**Task brief:** Lines from the one containing "This screenshot has width=672, height=799." to the end of the records, both ends included and exactly as written, are the whole answer, and no pictures go in it.

(Collected data)
══════════

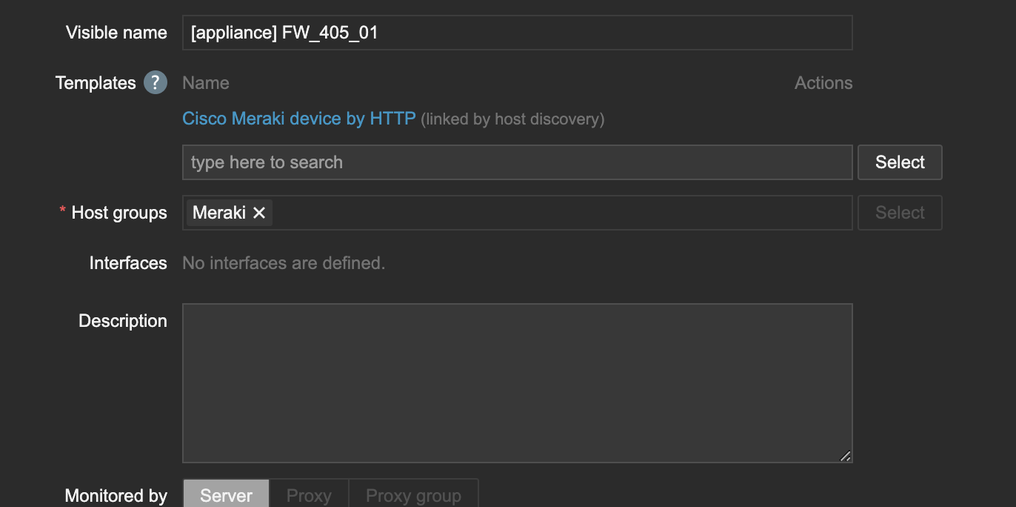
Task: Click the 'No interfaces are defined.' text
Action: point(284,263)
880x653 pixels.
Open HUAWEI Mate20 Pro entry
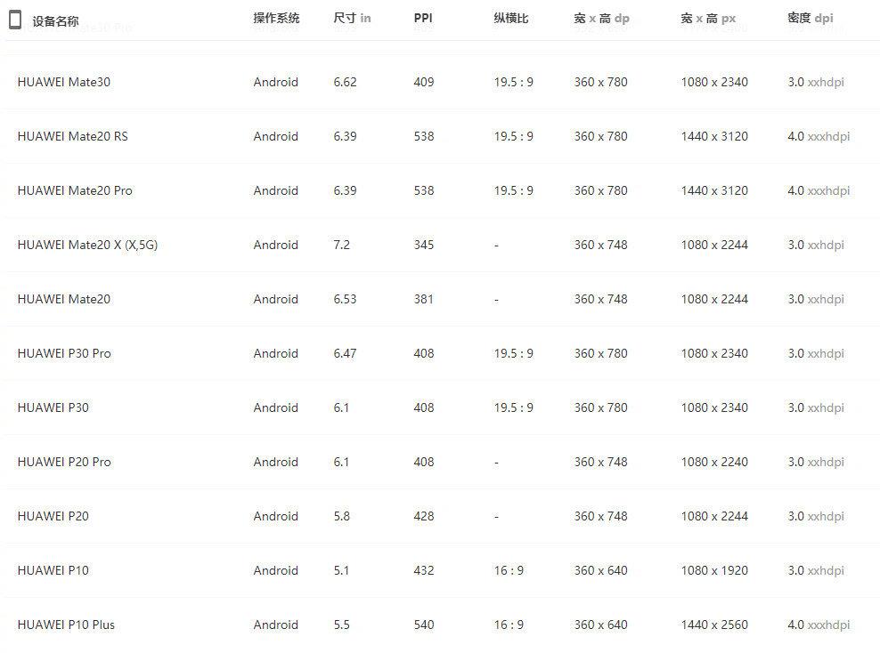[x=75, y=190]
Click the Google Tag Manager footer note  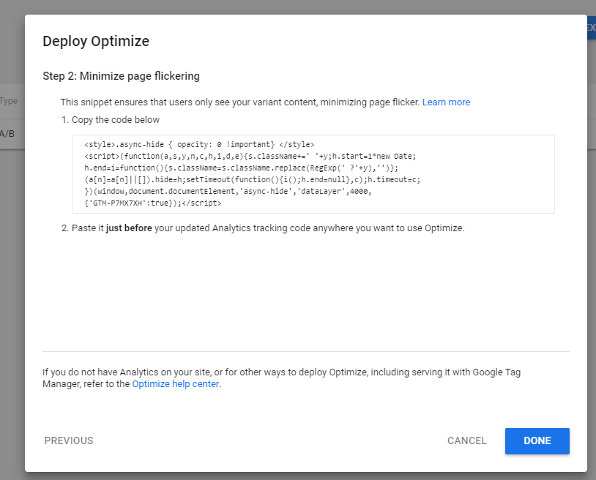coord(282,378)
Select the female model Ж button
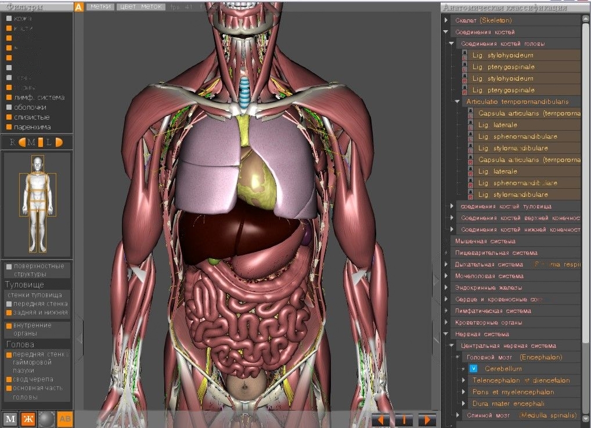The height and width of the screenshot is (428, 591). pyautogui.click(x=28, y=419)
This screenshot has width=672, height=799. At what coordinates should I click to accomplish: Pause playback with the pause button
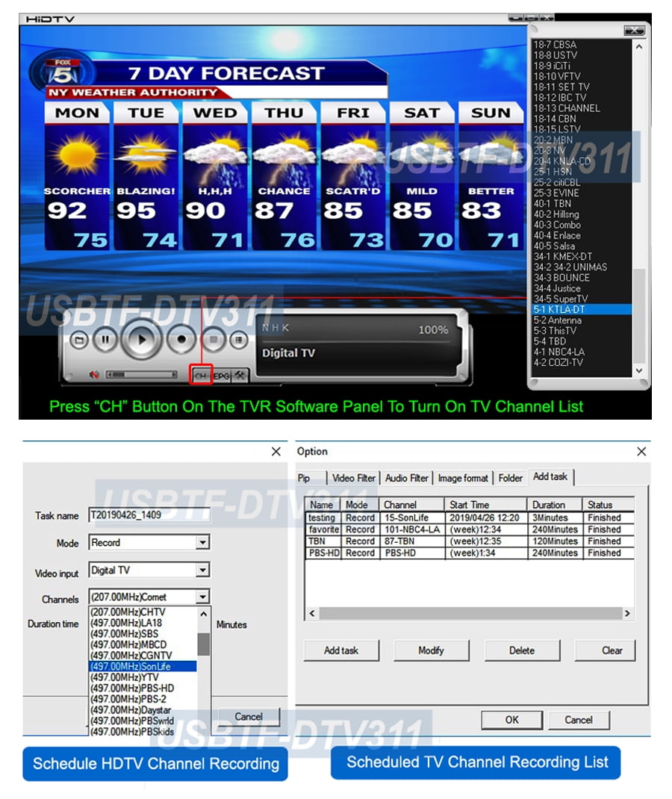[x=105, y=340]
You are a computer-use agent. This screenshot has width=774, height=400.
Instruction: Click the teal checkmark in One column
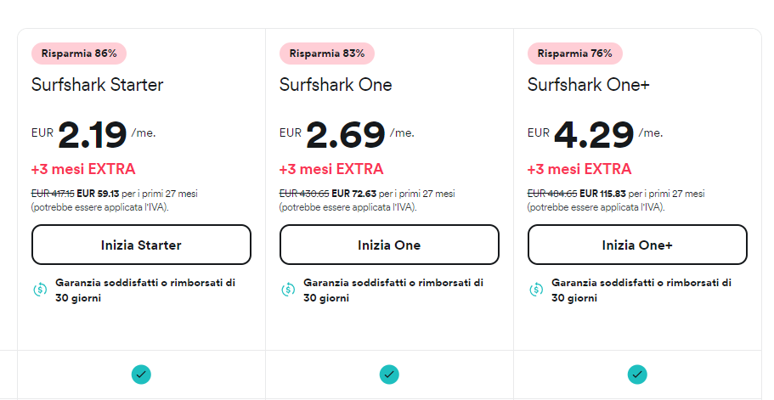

══════════

**Result:**
This screenshot has width=672, height=799. At what coordinates should I click to accomplish: Pause playback with the pause button
[x=105, y=340]
You are a computer-use agent. This screenshot has width=774, height=400.
Instruction: Click the teal checkmark in One column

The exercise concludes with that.